Exercise:
Your task is to write out all of the records once more, exactly.
+-------+
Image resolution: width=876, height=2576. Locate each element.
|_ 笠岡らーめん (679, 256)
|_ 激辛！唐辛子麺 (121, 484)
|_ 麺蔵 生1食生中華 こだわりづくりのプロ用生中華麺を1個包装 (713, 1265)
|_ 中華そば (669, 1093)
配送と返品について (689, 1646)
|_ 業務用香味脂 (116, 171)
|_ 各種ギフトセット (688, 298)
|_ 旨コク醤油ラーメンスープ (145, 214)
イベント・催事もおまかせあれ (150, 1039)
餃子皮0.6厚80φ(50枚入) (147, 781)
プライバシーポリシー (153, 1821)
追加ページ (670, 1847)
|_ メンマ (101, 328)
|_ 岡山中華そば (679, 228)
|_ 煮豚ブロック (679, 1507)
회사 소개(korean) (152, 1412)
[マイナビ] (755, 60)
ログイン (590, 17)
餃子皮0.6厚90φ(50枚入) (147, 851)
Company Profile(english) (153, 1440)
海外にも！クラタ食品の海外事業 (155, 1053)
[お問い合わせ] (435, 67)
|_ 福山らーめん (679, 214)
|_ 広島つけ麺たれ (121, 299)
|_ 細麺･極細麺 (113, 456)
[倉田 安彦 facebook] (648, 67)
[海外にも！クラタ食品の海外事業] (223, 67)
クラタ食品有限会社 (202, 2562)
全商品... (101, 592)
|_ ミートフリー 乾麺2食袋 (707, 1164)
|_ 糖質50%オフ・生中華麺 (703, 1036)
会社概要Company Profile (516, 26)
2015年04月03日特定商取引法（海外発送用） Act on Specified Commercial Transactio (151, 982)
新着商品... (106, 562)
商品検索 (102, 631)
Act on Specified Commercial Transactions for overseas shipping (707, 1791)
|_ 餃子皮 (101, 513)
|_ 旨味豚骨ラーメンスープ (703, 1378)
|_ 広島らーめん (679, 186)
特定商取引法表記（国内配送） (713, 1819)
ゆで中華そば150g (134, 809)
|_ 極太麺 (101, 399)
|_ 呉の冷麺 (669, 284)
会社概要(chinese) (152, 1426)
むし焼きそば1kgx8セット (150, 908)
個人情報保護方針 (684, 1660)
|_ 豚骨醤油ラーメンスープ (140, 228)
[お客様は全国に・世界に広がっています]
+-------+
Written reply:
Image resolution: width=876, height=2576. Locate each element.
|_ 笠岡らーめん (679, 256)
|_ 激辛！唐辛子麺 (121, 484)
|_ 麺蔵 生1食生中華 こだわりづくりのプロ用生中華麺を1個包装 (713, 1265)
|_ 中華そば (669, 1093)
配送と返品について (689, 1646)
|_ 業務用香味脂 (116, 171)
|_ 各種ギフトセット (688, 298)
|_ 旨コク醤油ラーメンスープ (145, 214)
イベント・催事もおまかせあれ (150, 1039)
餃子皮0.6厚80φ(50枚入) (147, 781)
プライバシーポリシー (153, 1821)
追加ページ (670, 1847)
|_ メンマ (101, 328)
|_ 岡山中華そば (679, 228)
|_ 煮豚ブロック (679, 1507)
회사 소개(korean) (152, 1412)
[マイナビ] (755, 60)
ログイン (590, 17)
餃子皮0.6厚90φ(50枚入) (147, 851)
Company Profile(english) (153, 1440)
海外にも！クラタ食品の海外事業 (155, 1053)
[お問い合わせ] (435, 67)
|_ 福山らーめん (679, 214)
|_ 広島つけ麺たれ (121, 299)
|_ 細麺･極細麺 (113, 456)
[倉田 安彦 facebook] (648, 67)
[海外にも！クラタ食品の海外事業] (223, 67)
クラタ食品有限会社 (202, 2562)
全商品... (101, 592)
|_ ミートフリー 乾麺2食袋 (707, 1164)
|_ 糖質50%オフ・生中華麺 (703, 1036)
会社概要Company Profile (516, 26)
2015年04月03日特定商取引法（海外発送用） Act on Specified Commercial Transactio (151, 982)
新着商品... (106, 562)
商品検索 (102, 631)
Act on Specified Commercial Transactions for overseas shipping (707, 1791)
|_ 餃子皮 (101, 513)
|_ 旨味豚骨ラーメンスープ (703, 1378)
|_ 広島らーめん (679, 186)
特定商取引法表記（国内配送） (713, 1819)
ゆで中華そば150g (134, 809)
|_ 極太麺 (101, 399)
|_ 呉の冷麺 (669, 284)
会社概要(chinese) (152, 1426)
むし焼きそば1kgx8セット (150, 908)
個人情報保護方針 (684, 1660)
|_ 豚骨醤油ラーメンスープ (140, 228)
[お客様は全国に・世界に広がっています]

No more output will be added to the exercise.